I was really impressed by the technical work in this paper. Getting to a formalization of the problem setup and the protocol that allows you to prove meaningful things is a big accomplishment.
However, as the authors mention above, I don’t think this should be a substantial update about whether obfuscated arguments are a problem for recursive decomposition approaches to scalable oversight. (I think the discussion in this post is fine, but I think the title of the paper “avoiding obfuscation with prover-estimator debate” is a bit misleading. I believe the authors are going to change this in v2.)
I’m excited about more empirical work on making debate protocols work in practice. I feel a bit less excited about pure theory work, but I think work that mixes experimentation and theory could be helpful.

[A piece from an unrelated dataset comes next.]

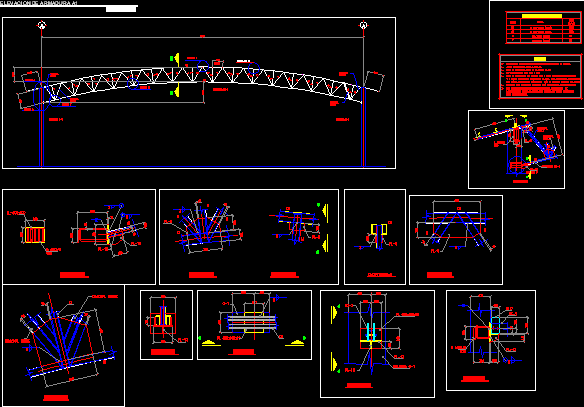
Task: Select the large blue ellipse at left truss support
Action: 41,96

I think there are broadly two classes of hope about obfuscated arguments:
(1.) In practice, obfuscated argument problems rarely come up, due to one of:
It’s difficult in practice to construct obfuscated arguments for arbitrary propositions
It’s definitely plausible to me that the algorithm sketch I gave here for constructing obfuscated arguments for arbitrary propositions doesn’t work, given some relatively weak assumptions about the structure of the debaters’ knowledge
For anything the debaters know, there’s usually a sufficiently compact and stable honest argument such that the honest debater can win by giving this argument
It seems pretty easy to give counterexamples here—e.g. Paul gives the example of unsupervised translation. But maybe these are relatively rare. It’s plausible that the honest debaters in the human experiments I did where we ran into obfuscation / instability problems weren’t using the right tactics (i.e. they could have constructed more stable arguments that used independent lines of evidence more)

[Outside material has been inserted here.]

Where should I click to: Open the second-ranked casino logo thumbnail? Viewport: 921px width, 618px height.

(2.) We can create a protocol that distinguishes between cases where:
(not obfuscatable) the debate mirrors the structure of the debaters’ understanding such that they would be able to easily identify which subtree contains a flaw if one was present
(obfuscatable) they don’t or wouldn’t know which subtree contains the flaw.
This is the way (apart from argument size) in which the primality test example differs from the obfuscated factorization example: the debaters have some high-level mathematical concepts which allow them to quickly determine whether some proposed lemma is correct.
This wouldn’t get us to full ELK (bc maybe models still know things they have no human-understandable arguments for), but would at least expand the class of honest arguments that we can trust to include ones that are large + unstable in human-understandable form but where the debaters do have a faster way of identifying which subtree to go down.
I agree with this! On the empirical side, we’re hoping to both get more human participant experiments to happen around debate, and to build more datasets that try to probe obfuscated arguments. The dataset aspect is important, as I think in the years since the original paper follow-on scalable oversight experiments (debate or not) have been too underpowered in various ways to detect the problem, which then results in insufficient empirical work getting into the details.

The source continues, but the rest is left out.